While ACOG’s opinion on homebirth is not surprising, it is important to consider the potential negative impact it could have on the future of women’s access to homebirth. Some may recall the 1999 ACOG practice bulletin recommending that VBACs (vaginal birth after cesarean) only be attempted in hospitals with immediately available emergency surgical teams. This recommendation had an immediate (and long lasting) chilling effect on the number of VBACs occurring in the United States (see the figure below, reprinted from Roberts et al., 2007.). If ACOG’s statement on homebirth is used to set policies in the same way that the VBAC opinion was, access to homebirth could be jeopardized for many women for a long time to come.

In the statement, ACOG asserts that several of the current, well-conducted empirical studies illustrating the safety of homebirth cannot be generalized to the United States, given that they were conducted in countries in which midwifery is well integrated into the health care system. In light of this assertion, we call on ACOG as well as national and state medical societies to understand that criticism and to begin to support (rather than obstruct) efforts to license and integrate well-trained professional midwives into main stream health care delivery in the United States.

Sincerely,
Lauren Korfine, PhD
for CfM

References:

American College of Obstetricians and Gynecologists, Committee on Obstetric Practice (2011).
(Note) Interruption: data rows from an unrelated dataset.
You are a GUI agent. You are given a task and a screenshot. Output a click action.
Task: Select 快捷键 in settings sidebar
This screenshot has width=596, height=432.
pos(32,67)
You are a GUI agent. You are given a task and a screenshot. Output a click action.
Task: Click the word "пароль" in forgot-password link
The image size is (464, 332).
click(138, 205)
Committee Opinion: Planned Home Birth, Obstetrics and Gynecology, 117(2), 1-4

Roberts, R. G., Deutchman, M., King, V. J., Fryer, G. E., & Miyoshi, T. J. (2007). Changing policies on vaginal birth after cesarean: impact on access. Birth, 34, 316-322

Wax, J.R., Lucas, F.L., Lamont, M., Pinette, M.G., Cartin, A., Blackstone, J. (2010). Maternal and newborn outcomes in planned homebirth vs. planned hospital births: A metaanalysis. American Journal of Obstetrics and Gynecology, 243, e1-8.)



From Roberts et al., 2007. Number of births by cesarean section over time. Note the sharp decline in VBACs after 1999, the year ACOG issued its VBAC practice bulletin that lead to VBAC bans in many hospitals.